How Much Is Too Much with Fraud Alerts?Christine Brundage |
Having worked in this industry now for many years I, like many of my fraud management brethren, have heard the jokes. You know the ones, “You’re not fraud prevention, you’re sales prevention”, and all the other permutations. I have had the good fortune to work with fraud strategists and managers from issuers and merchants around the globe, and I have yet to meet one who doesn’t “want any transactions to happen.” But I’ll come back to that in a moment.

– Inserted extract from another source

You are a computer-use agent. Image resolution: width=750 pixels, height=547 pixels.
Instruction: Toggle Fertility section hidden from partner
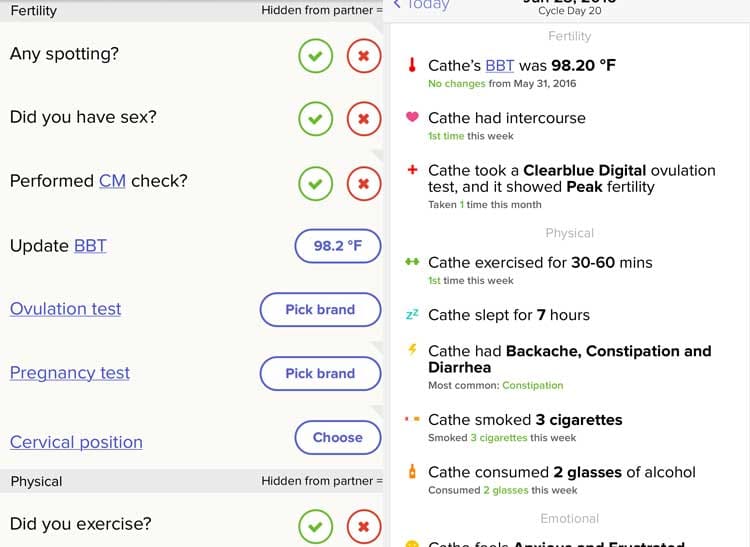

I am sitting at my desk this morning preparing for a workshop that I am set to facilitate at the MasterCard Academy of Risk Management Global Conference for The Americas on “Simplifying Advanced Fraud Management,” when an email from a colleague pops into my inbox. It includes a link to an article from American Banker titled “How Many Fraud Alerts Is Too Many?” and since there is a direct connection to my current focus, I stop to read this brief piece. There are several great points made in the article. However, when I finish reading, I am compelled to comment on two points.

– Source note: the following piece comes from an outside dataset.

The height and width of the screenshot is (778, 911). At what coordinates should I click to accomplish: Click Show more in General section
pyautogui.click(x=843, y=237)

First, there are several statements that imply, if not say, that issuers should build rules and create alerts based on their capacity to work them, a concept that I find just perplexing. Why would a fraud organization not want to at least alert on all activity where the risk exceeds the tolerances that the institution has laid out? In other words, why not create the alerts and get through as many as you can with what you have to work with? Just because you can’t get to them shouldn’t mean that your tools shouldn’t at least give you the ability to find out about them, right? We’re not talking about declining transactions, just alerting on them. And if you can show that there is a value to being able to work more alerts, great, put together that business case! And then staff or implement technology to address that risk.
This article also contains the opinion that “We are talking about two ends of the spectrum. On the one hand, you have the business guys who want to do everything for that customer, and you have the security guys that don’t want any transactions to happen — so you have to find the right checks and balances…” Now to be completely clear, I totally agree with the last piece of this statement: it IS all about finding the right checks and balances. But I must respectfully disagree with the rest and set the record straight on this outdated stereotype.
“Security guys” ARE “business guys.” My experience is that fraud management folks understand the way their organizations work and how they make money. Today they are the ones making the tough decisions about how to balance fraud mitigation with sales approvals in order to ensure profitability for their organizations.
Topics: Payments Strategy